Материально необеспеченных в школе было много, но мы не замечали нужды, хотя несходство с жизнью богатых учеников было разительное. Питались те, у кого не было семьи и денег, черным хлебом и консервами из мелочной лавки, помещавшейся наискосок от школы. Мне кажется, что болезнь, сведшая Вахтангова впоследствии в могилу, началась именно от этих самых «консервов». Лавка была плохая, коробки проржавленные, содержимое — на уксусной эссенции. Перекисшее. Ели мы тут же, в школе, на кухне. Мимо нас проносили Александру Ивановичу к обеду пироги и кулебяки. В особенности поражала воображение «сервировка» гречневой {35} каши. Ее подавали директору шкоды в черном чугунке, но чугунок был обернут накрахмаленной сверкающей салфеткой. Так украшенный, котелок напоминал собой затылок папы римского, увенчанного тиарой. Конечно, нередко мечталось нам хорошо и сытно поесть, но муза театра, спасибо ей, звала ввысь, отвлекала от «низких истин» желудка.
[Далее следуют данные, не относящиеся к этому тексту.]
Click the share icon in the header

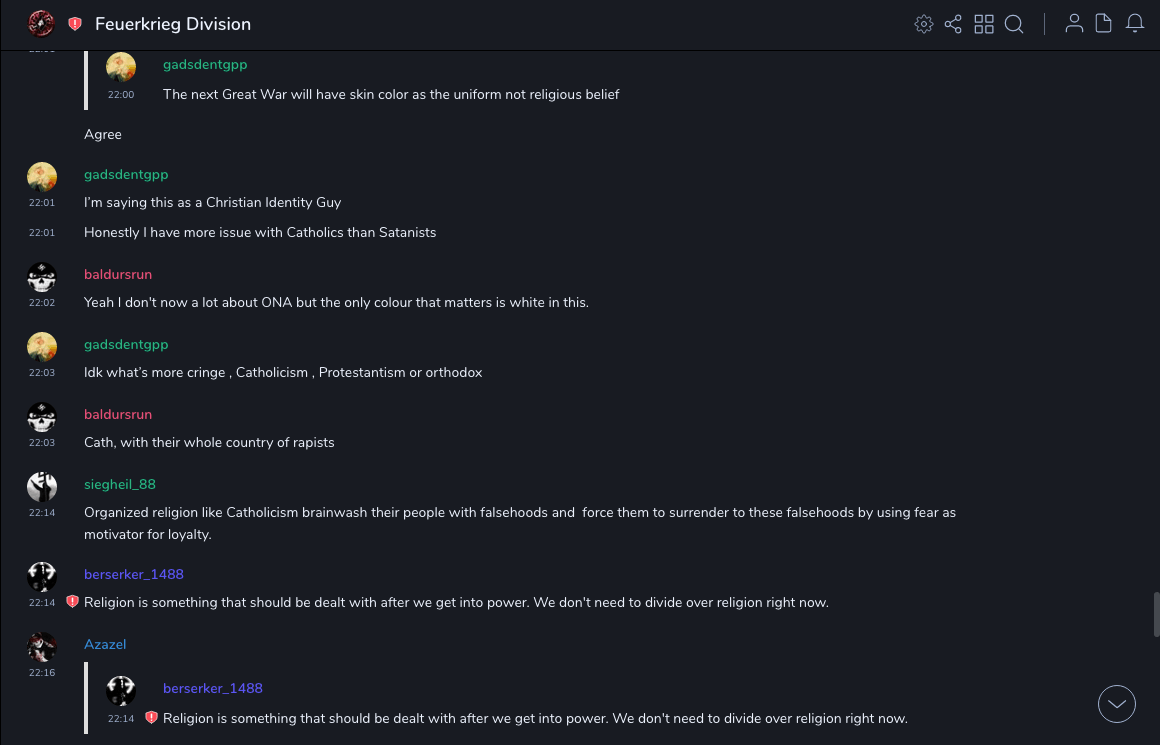point(953,24)
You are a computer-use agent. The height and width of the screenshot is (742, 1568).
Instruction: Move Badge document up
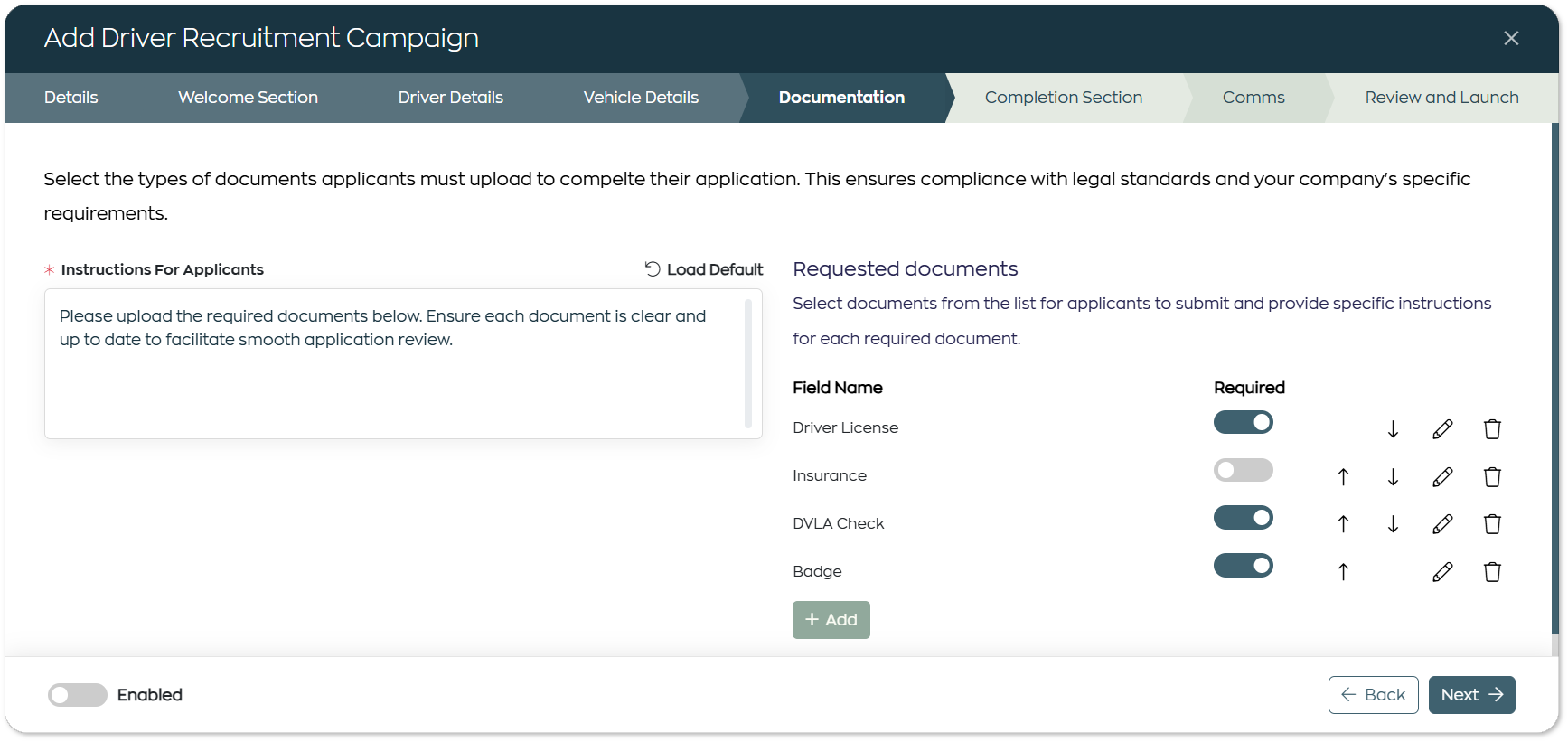click(1343, 572)
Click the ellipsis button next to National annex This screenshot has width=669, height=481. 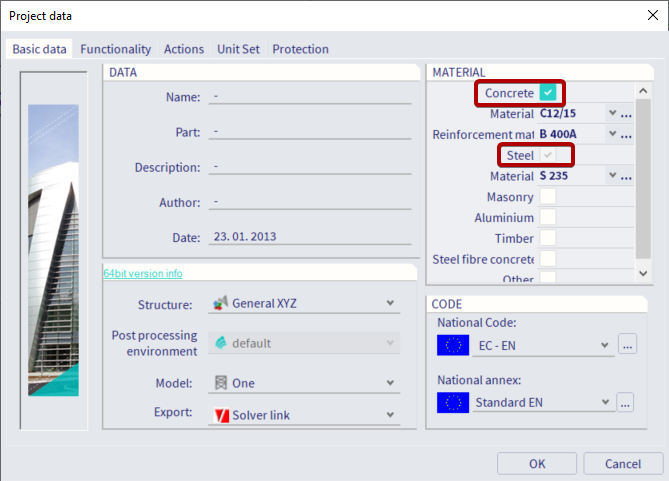coord(627,402)
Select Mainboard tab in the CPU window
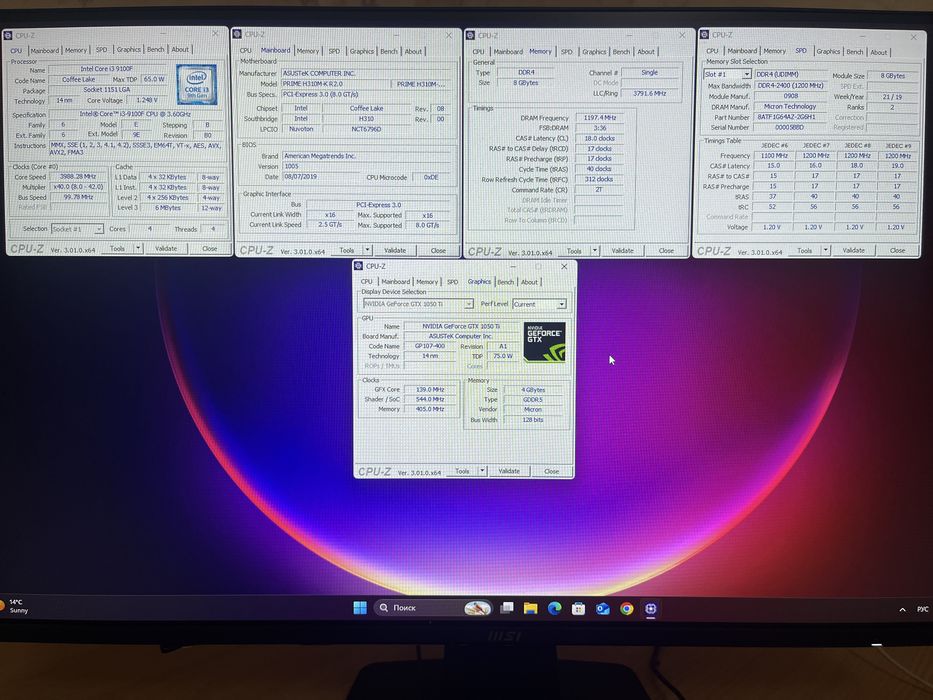This screenshot has width=933, height=700. tap(45, 51)
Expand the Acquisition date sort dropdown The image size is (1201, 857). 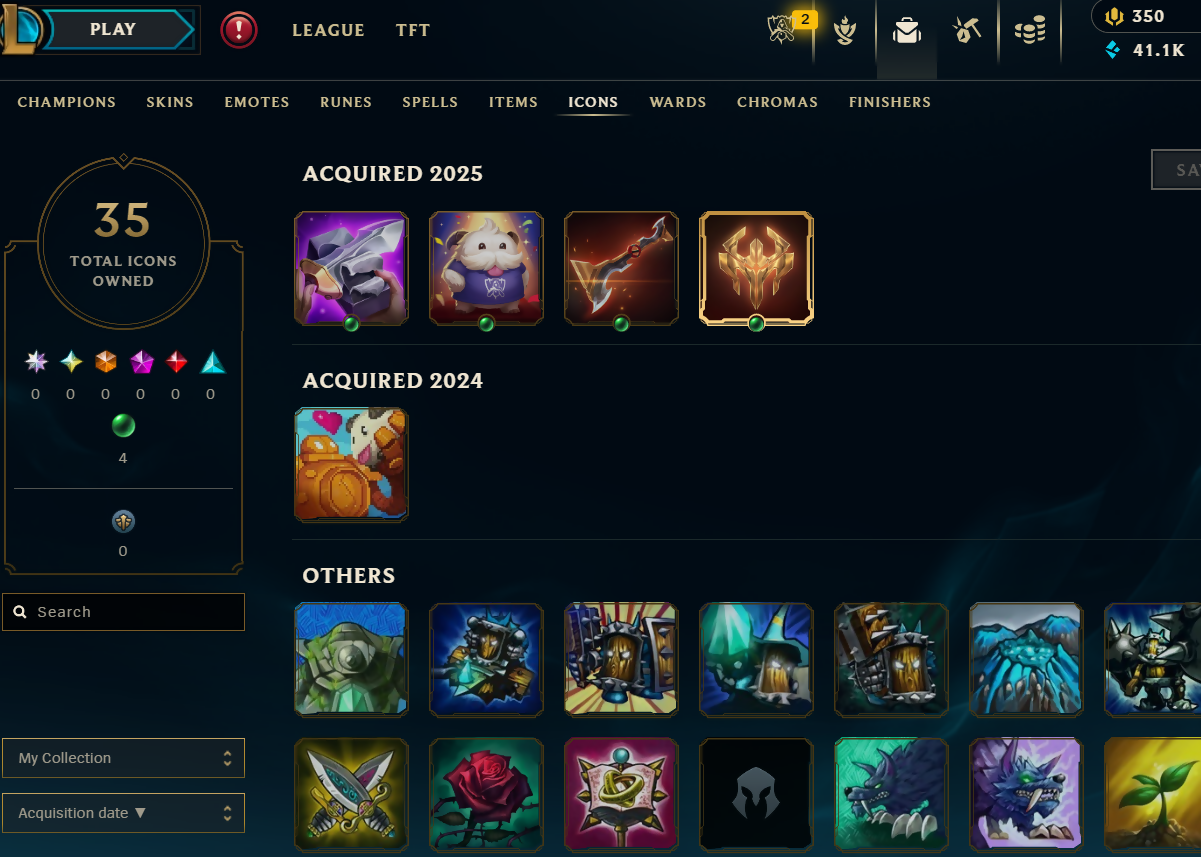(123, 813)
У многих учеников не хватало средств, чтобы заплатить за учение. Это грозило исключением.
Устроили поэтому три-четыре концертных вечера в пользу недостаточных учеников. Программу сочиняли сами. «Писателем» был Вахтангов. На этих шуточных вечерах (мы называли их сначала «Чтобы смеяться», а потом — «Чтобы не плакать») я играла то, что было в моих силах. Я хорошо знала типы кишиневских и одесских шляпочниц, модисток и дала Вахтангову тему для скетча «Фотоателье», в котором сама играла фотографшу.
Вечера проходили успешно во всех отношениях. Появилась первая рецензия. Я приведу ее для знакомства с «колоритом» того времени.
«НА КУРСАХ А. И. АДАШЕВА
Скромное помещение театральной школы А. И. Адашева выглядит очень нарядно.
По стенам висят яркие плакаты, японские фонарики приветливо освещают причудливые женские фигуры, которые, как-то странно изогнувшись, несутся в диком танке на больших панно, которыми увешана зала.
В школе А. И. Адашева — маленькое торжество, официально оно называется сдачей учениками экзаменационных работ. Неофициально — это прелестное кабаре, удивительно талантливое, тонкое и веселое.